Recent economic times have rendered most business people and firms helpless on getting capital to start or expand their businesses. Equities First Holdings have offered a unique solution to such problems where they offer stock-based loans to such individuals who can provide collateral through their stock.Read Equities First News Here .
Their specialty of giving stock-based loans comes in very simple steps;
- Contact Equities First Holding with details of the funding you need and the collateral you can offer.
- A team then evaluates your application, and if there is a right solution for the applicant is found, a determination of the loan terms and the fixed interest rate is done.
- An agreement is then signed, and collateral is transferred to the firm’s custodian account.
- Funds are then transferred simultaneously with the collateral transfer.
- Payment of the principal funding is then done by the applicant and once done the collateral offered is transferred back to them.
Advantages of Equities First Holdings
- Once a solution is found, their response time is very timely usually within five to seven business days.
- They offer competitive low-interest rates usually between 3-4% to their investors.
- They offer guaranteed security for the borrower by using reputable legal and accounting entities to execute their transactions.
- A borrower has more flexibility to do what they want with the loans applied with no restrictions from Equities First Holdings.
- At maturity of the loan term, if any appreciation occurs to the collateral, the borrower gets 00% of it.
http://www.equitiesfirst.com for more.
A non-recourse loan is one of the products within the business realm and that is phenomenal for both investors and Loan Officers (LO). This is incredible for the LO who comprehends this item since few individuals think about it. The local bank in your place does not offer the product; hence there is almost no opposition! At whatever time you have a great product with minimal competition; it makes life substantially less demanding. In any case, what is a non-recourse loan? Indeed, all business loans fall into two classes: recourse and non-recourse. Most business arrangements are recourse, which implies that the individual getting the loan should sign as the guarantor of that loan. On the off chance that the business comes down, the proprietor is still accountable.
Nearly every bank offer customers with recourse loans that include the SBA loans. On the other hand, non-recourse is the point at which the arrangement remains solitary and investors does not personally put a sign as guarantors to the loans. That is typically accessible through a few organizations and only a small fraction of the same offer secured services. Hence, Equities First Holdings comes at hand at a time when you seriously need a non-recourse loan.

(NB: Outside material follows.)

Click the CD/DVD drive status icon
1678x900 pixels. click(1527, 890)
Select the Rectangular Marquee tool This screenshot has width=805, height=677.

Non-recourse loans don’t tie up resources; more so, they have no individual risks and are assumable! With settled rates at unsurpassed lows a long haul, settled loan at these low rates, that is additionally assumable, can include countless dollars to the value of the property (in case the rates goes up). While thinking about the same, a few years from today the rates will be nearly 2% greater while the going business rates on Apartments Complexes will be 8%.
These kinds of loans are generally available with strip malls, apartment complexes, mobile home parks, mixed-use properties, and self-storage facilities. Those are properties that can stand on the gap of their cash flow without getting tied to businesses’ success. But with Equities First Holdings today, individuals and startups firms have a gold opportunity to get capital while utilizing their stock as security.